3. Materiales a elegir
Al cambiar una bañera por una ducha, la elección de los materiales es clave para conseguir funcionalidad y estética. A continuación, se destacan las opciones más recomendables:
- Plato de ducha:
- Los platos de carga mineral son la mejor opción por su resistencia, su propiedad antideslizante y su fácil mantenimiento.
- Son duraderos y permiten personalización, ya que se pueden hacer a medida, optimizando el espacio disponible en el baño. Además, hay una amplia variedad de colores y acabados para adaptarse al estilo del baño.
- Mampara:
- Para baños pequeños, las mamparas transparentes son ideales, ya que generan una mayor sensación de amplitud.
- Existen diferentes tipos de apertura:
- Correderas para ahorrar espacio.
- Abatibles o plegables si se dispone de mayor área o se busca una apertura más completa.
- Si prefieres privacidad, puedes optar por mamparas con zonas serigrafiadas, que ofrecen mayor intimidad sin sacrificar luminosidad.
- Revestimientos:
- Para las paredes de la ducha, la cerámica es una elección excelente por ser resistente a la humedad y fácil de limpiar.
- Jugar con los contrastes en los diseños o colores puede dar un toque decorativo interesante.
- En baños pequeños, los tonos claros en los revestimientos aportan luminosidad y una sensación de mayor espacio.
- Grifería:
- Para la ducha, puedes elegir entre diferentes tipos de grifería, como los mezcladores monomando o termostáticos.
- Los monomando permiten ajustar fácilmente la temperatura y el caudal con un solo mando, mientras que los termostáticos mantienen la temperatura constante, lo que mejora la comodidad y ahorra agua.

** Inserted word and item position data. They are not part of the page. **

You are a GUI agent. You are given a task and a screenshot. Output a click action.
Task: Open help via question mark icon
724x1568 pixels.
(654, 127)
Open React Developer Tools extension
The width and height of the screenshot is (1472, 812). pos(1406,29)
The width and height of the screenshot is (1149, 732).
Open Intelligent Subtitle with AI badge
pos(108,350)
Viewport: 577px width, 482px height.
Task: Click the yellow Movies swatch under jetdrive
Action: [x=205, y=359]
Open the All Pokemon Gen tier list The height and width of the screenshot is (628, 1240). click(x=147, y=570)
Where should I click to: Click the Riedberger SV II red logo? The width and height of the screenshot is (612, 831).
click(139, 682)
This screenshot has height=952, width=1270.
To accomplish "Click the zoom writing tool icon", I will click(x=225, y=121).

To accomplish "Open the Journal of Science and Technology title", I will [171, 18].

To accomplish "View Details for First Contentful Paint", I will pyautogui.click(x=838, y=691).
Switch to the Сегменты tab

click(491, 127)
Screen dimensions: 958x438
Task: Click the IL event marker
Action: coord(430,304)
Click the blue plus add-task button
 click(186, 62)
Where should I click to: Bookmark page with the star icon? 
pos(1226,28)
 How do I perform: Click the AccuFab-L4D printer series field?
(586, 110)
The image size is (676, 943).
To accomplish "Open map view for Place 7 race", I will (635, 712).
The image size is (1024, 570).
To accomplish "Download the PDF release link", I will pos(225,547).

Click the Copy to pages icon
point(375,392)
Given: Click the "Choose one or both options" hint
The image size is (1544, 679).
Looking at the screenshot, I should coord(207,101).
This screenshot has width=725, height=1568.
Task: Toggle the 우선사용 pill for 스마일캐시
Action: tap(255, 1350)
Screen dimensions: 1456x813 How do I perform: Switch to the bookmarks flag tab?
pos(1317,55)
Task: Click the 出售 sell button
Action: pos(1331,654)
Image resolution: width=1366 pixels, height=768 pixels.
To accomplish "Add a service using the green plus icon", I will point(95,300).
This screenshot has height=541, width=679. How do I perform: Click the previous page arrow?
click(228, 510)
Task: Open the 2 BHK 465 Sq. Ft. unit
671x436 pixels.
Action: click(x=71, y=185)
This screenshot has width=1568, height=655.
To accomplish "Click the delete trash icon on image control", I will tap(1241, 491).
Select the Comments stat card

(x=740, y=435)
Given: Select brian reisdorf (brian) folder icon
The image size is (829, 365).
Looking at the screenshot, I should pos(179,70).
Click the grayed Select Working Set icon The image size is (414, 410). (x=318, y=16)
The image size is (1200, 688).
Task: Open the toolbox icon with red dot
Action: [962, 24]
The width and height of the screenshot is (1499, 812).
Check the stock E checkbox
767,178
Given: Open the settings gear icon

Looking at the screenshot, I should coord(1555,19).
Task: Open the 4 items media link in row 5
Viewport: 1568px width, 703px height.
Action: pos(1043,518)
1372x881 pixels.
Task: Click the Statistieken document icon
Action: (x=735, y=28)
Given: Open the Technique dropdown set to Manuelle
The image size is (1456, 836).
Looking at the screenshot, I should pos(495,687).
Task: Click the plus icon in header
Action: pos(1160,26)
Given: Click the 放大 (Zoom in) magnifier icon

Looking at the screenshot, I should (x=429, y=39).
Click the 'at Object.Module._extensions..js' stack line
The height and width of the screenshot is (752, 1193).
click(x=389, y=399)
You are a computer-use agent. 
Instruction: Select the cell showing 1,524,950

- También puedes considerar opciones de grifería empotrada, que queda integrada en la pared, aportando un estilo moderno y minimalista. Si prefieres algo más lujoso, puedes optar por columnas de ducha con efecto lluvia o con hidromasaje.
4. Proceso de obra
- Retirada de la bañera
- Adaptación de fontanería: Los puntos de agua deben ajustarse a la nueva altura de la ducha.
- Instalación de plato de ducha y grifería.
- Alicatado: Puedes optar por alicatar solo la zona de la ducha o todo el baño si deseas una reforma más integral.
- Instalación de mampara.
5. Detalles finales
- Accesorios: Puedes añadir elementos como barras de apoyo, cestas o estantes para mayor funcionalidad.
- Servicio postventa: Es recomendable contar con un servicio que te garantice la asistencia ante cualquier duda o problema tras la obra, como el que ofrece Duchavida con dos años de garantía.
Con estos consejos, tu cambio de bañera a ducha será un proceso sencillo y con excelentes resultados, tanto en funcionalidad como en estética.